The Pensions Ombudsman, who oversees retirement fund schemes in the UK, has upheld a complaint from 30 applicants who’ve been trying to recover the money they put into the Commando 2012, Donnington MC, and Dominator 2012 pension schemes, for which Garner was the trustee.
All three schemes were introduced in 2012 with Garner, who ran Norton Motorcycles from 2008 until it fell into administration in January this year, as the sole trustee. He was also the sole director of Manorcrest Limited, the provider of the schemes, a position that the Ombudsman had already stated to put him in a conflict of interests in a separate ruling last year. The funds in the pension schemes were invested into shares in Norton Motorcycle Holdings.
Although the Pensions Ombudsman didn’t find the schemes had been set up for an improper purpose, he found that Garner “acted dishonestly and in breach of his duty of no conflict, his duty not to profit, and his duty to act with prudence.”
The exact amount of money that’s owed to investors has yet to be established, but between April 2012 and December 2013 members transferred 10,931,647.27 pounds into the three schemes. That’s equivalent to $13,553,766.84 at today’s exchange rates.
Now, estimates for the amounts Garner must repay range from 11 million pounds to 14 million pounds ($13.64 million to $17.36 million).
On top of that, the Pensions Ombudsman has told Garner to pay 6,000 pounds ($7,439) to each of the 30 applicants—a total of 180,000 pounds ($223,175)—”in recognition of the distress and inconvenience caused to them by the Trustee’s exceptional maladministration.”
The Ombudsman also concluded there was maladministration by a company called LD Administration Ltd., which oversaw the schemes between 2014 and 2018 and has since gone into liquidation.

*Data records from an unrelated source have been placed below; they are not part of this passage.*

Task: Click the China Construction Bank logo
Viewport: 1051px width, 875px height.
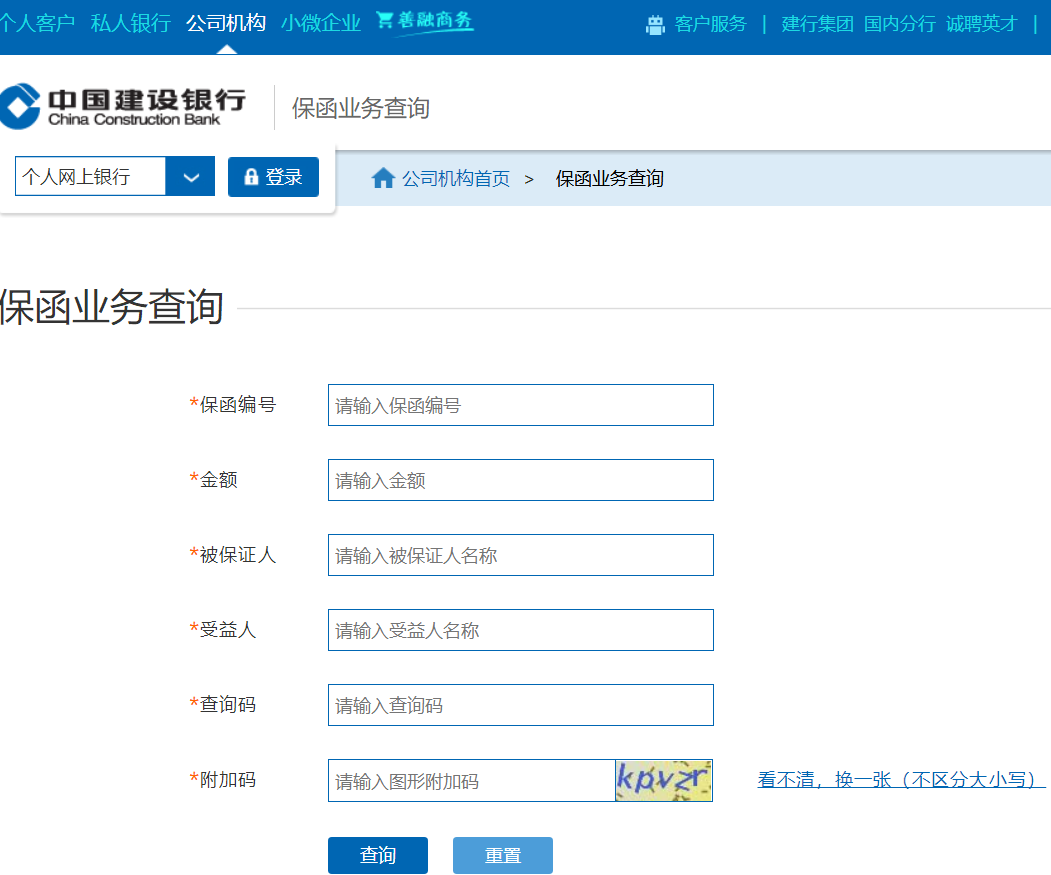Action: coord(122,107)
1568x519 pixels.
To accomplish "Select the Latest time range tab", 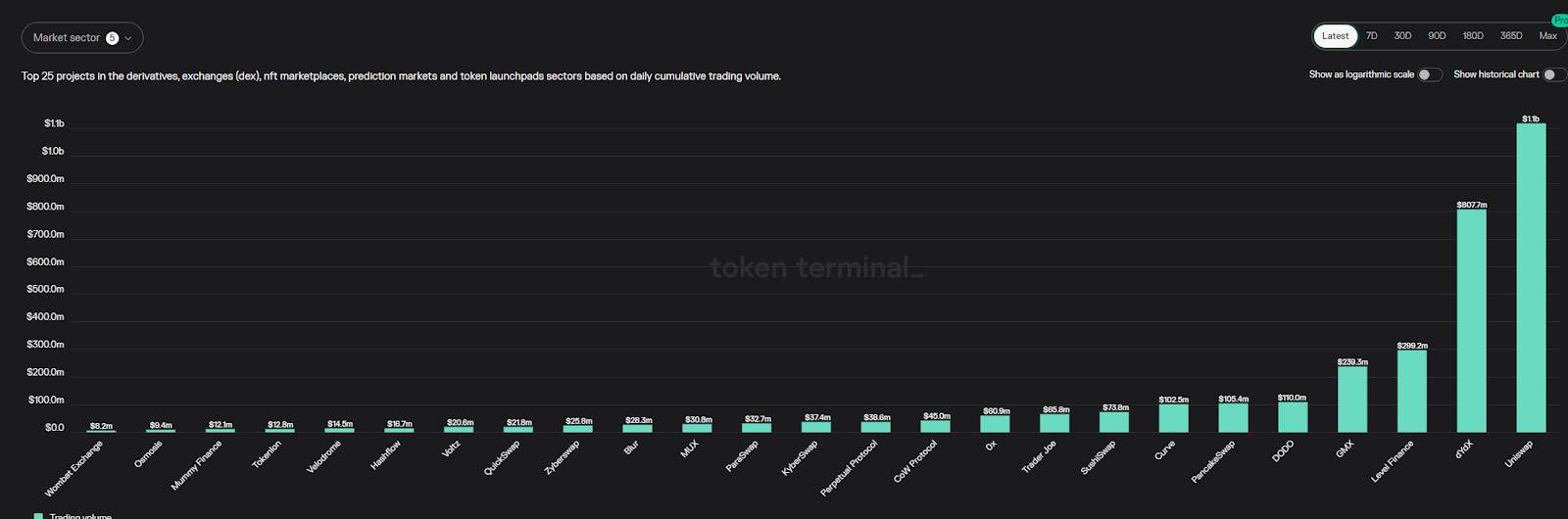I will pyautogui.click(x=1335, y=36).
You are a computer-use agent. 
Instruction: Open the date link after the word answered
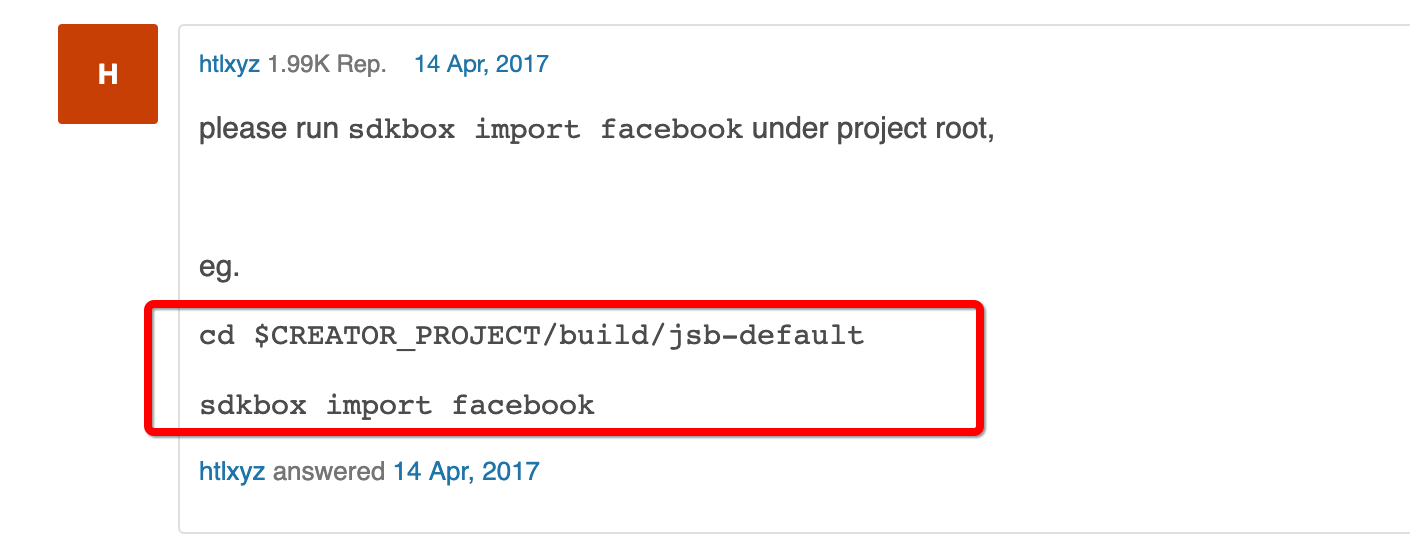pyautogui.click(x=466, y=471)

In his decision, he ruled: “I have found a number of breaches by the Trustee of his duties and maladministration on both the Trustee’s and LD’s part.”
The ruling also said, “the Trustee has breached his fiduciary duties: not to profit from his position as Trustee; and to avoid conflicts of interest,” and “I also find that the Trustee failed to exercise due skill and care in the performance of its investment functions and breached his equitable duty of care to beneficiaries, and acted dishonestly, by investing in [Norton Motorcycle] Holdings preference shares.”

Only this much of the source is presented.